Wenn man das Gan­ze von der sport­li­chen und damit auch von der emo­tio­na­len Sei­te betrach­tet, haben der Vor­stands­vor­sit­zen­de und sein Sport­vor­stand genau ins Schwar­ze getrof­fen. Unser neu­es Sturm­duo befin­det sich im bes­ten Fuß­bal­ler­al­ter und hat ver­gan­ge­ne Sai­son bereits sei­ne Tor­ge­fähr­lich­keit unter Beweis gestellt. Soll­te man noch irgend­wo Geld für einen rechts­fü­ßi­gen Innen­ver­tei­di­ger auf­trei­ben, hät­te man auch den viel­be­schwo­re­nen Aus­ver­kauf abge­wandt und statt­des­sen wich­ti­ge Spie­ler wie Mil­lot, Füh­rich, Mit­tel­städt, Undav oder Nübel gehal­ten, genau­so wie den Trai­ner.
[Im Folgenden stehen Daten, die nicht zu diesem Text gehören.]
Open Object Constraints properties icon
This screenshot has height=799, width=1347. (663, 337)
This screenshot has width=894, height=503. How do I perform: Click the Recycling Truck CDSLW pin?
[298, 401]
Wenn man mal für einen Moment das One-Sea­son-Won­der-Syn­drom bei­sei­te lässt, dass den VfB nach erfolg­rei­chen Spiel­zei­ten tra­di­tio­nell befällt, gibt es der­zeit wenig Grund für Pes­si­mis­mus. Zumal dem Ver­ein mit Undav nicht nur ein treff­si­che­rer Stür­mer erhal­ten bleibt, son­dern auch eine Inte­gra­ti­ons­fi­gur auf und neben dem Platz, wie wir sie lan­ge nicht mehr hat­ten — wie man auch bei sei­ner Ein­wechs­lung gegen Bil­bao beob­ach­ten konn­te. 

Den­noch: Mit der­ar­ti­gen Inves­ti­tio­nen stei­gen auch die Ansprü­che. 50 Mil­lio­nen Euro — trotz der Ein­nah­men — aus­zu­ge­ben, um erst­mal 40 Punk­te anzu­pei­len, erscheint unpas­send und kann auch nicht das Ziel des neu­en Sturm­du­os sein. Glei­ches gilt für die Cham­pi­ons League. Auch wenn da spä­tes­tens in der Zwi­schen­run­de, über die man sich fürs Ach­tel­fi­na­le qua­li­fi­ziert, Schluss sein dürf­te, muss die­ser Kader eigent­lich durch Punkt­prä­mi­en in der Königs­klas­se zur eige­nen Refi­nan­zie­rung bei­tra­gen. Und auch wenn die Gehäl­ter gestaf­felt sein mögen: Damit sich die Inves­ti­tio­nen wirk­lich nach­hal­tig loh­nen muss der VfB eigent­lich auch in der über­nächs­ten Sai­son wie­der euro­pä­isch ver­tre­ten sein. Und das — ich wie­der­ho­le mich da — nur ein Jahr nach einem abge­wen­de­ten sport­lich und finan­ziel desas­trö­sen Abstieg.

Aber war­um, ver­dammt noch mal, soll der VfB bei allem berech­tig­ten Pes­si­mis­mus, den wir uns antrai­niert haben, nicht auch mal wie­der eine Erfolgs­ge­schich­te schrei­ben kön­nen? Ich blei­be dabei: Der Ver­ein muss die aktu­el­le Pha­se als Chan­ce begrei­fen, wie­der in ruhi­ge­re Fahr­was­ser zu gelan­gen und sich sport­lich und finan­zi­ell wie­der zu eta­blie­ren und zu kon­so­li­die­ren. Aber viel­leicht kön­nen wir dabei auch ein wenig Spaß haben.